▶ **SELECTED EXTRACT**
+ + + + + + +
TACKLING NO NO BOY
by Ken Narasaki
I’ve had the theatrical rights to NO NO BOY for a year and a half, and only now am I really willing to admit publicly (now that I believe I have a workable draft and now that we’re committed to producing it) that I’m tackling the adaptation of this seminal novel to the stage. It feels a little like saying, “We’re working on a stage adaptation of MOBY DICK; I think it’s going well!”
NO NO BOY by John Okada, first published in 1957, is something more than a book; it’s one of those works of art that transcends its actual form, becoming something much larger than just a novel. It was largely ignored during its first publication – most of its natural readership were likely more interested in starting and raising their families than they were revisiting a time that they were eager to put behind them. Asian America, as a term or concept didn’t yet exist, and without a market, the book went out of print and was largely forgotten, as was its author, who began work on another manuscript that was lost when his widow burned it after his death because no one would publish it.
The fact that this book had a controversial (within the Japanese American community) title probably didn’t help during those staid 1950s either. Even today, the term can spark bitter explosions amongst people who remain angry about the kinds of real life-or-death decisions they and their generation were forced to make during their young adulthood.
+ + + + + + +
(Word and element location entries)

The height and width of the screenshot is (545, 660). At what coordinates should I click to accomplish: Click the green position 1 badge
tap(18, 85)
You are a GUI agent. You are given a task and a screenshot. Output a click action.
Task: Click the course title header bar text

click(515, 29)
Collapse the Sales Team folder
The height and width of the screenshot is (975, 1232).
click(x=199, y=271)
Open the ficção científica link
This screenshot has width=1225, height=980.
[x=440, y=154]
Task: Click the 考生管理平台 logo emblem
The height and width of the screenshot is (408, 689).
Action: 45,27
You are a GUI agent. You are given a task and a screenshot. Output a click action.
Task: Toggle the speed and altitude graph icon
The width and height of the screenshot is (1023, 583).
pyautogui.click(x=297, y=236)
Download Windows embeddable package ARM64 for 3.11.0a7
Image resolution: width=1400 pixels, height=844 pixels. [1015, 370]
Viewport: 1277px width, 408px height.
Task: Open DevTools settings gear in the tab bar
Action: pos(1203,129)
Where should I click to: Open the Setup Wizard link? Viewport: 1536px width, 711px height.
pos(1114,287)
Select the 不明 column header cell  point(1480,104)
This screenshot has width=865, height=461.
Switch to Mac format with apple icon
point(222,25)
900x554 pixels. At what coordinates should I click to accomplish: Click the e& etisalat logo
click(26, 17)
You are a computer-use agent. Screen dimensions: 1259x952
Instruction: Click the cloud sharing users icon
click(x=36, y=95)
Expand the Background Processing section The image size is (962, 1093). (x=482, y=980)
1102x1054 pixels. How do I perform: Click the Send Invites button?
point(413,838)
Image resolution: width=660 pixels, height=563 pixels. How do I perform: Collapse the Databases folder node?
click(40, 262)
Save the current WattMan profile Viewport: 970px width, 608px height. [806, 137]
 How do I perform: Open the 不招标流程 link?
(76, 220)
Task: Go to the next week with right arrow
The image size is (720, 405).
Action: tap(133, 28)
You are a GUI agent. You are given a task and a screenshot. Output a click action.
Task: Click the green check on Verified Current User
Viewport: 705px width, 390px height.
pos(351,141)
+ + + + + + +
Translate this sentence from the essay on adapting NO NO BOY into Spanish: "The fact that this book had a controversial (within the Japanese American community) title probably didn’t help during those staid 1950s either."

El hecho de que este libro tuviera un título polémico (dentro de la comunidad japonesa-estadounidense) probablemente tampoco ayudó durante aquellos conservadores años cincuenta.